*Exercise instructions*: In the regression lab handout below, copy the passage starting with "Statistics 242 -- Applied" and going on through "using graphical displays.", and swap "graphical displays" for "diagnostic plots".

*Passage*:
• • • • •

Statistics 242 -- Applied Regression Analysis
Lab 2
Simple Linear regression analysis is built on the assumptions of
linearity, constant variances, independence, and normality. While we
won't discuss independence now, in this lab/HW we will focus on ways to
examine these other assumptions using graphical displays.
Topics
- Residual Plots
- residuals versus fitted values
- residuals versus explanatory variable
- Normal Probability Plots or Normal Quantile plots of residuals
- R^2
- ANOVA Tables
- The Regression ANOVA TABLE
- The ONE-WAY Analysis of Variance ANOVA TABLE
- Combining the above for a LACK of FIT TEST
Assignment
- Work thru all the Conceptual Exercises in Chapter 8 (Do not turn
in)
- Problem 17, Chapter 8. Verify that the fit is OK using the
residual and normal probability plots.
- Problem 21, Chapter 8.

• • • • •

*Source material*:
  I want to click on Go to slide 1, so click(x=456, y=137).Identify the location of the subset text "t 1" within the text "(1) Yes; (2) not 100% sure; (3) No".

• • • • •

*Answer to this exercise*:
Statistics 242 -- Applied Regression Analysis
Lab 2
Simple Linear regression analysis is built on the assumptions of
linearity, constant variances, independence, and normality. While we
won't discuss independence now, in this lab/HW we will focus on ways to
examine these other assumptions using diagnostic plots.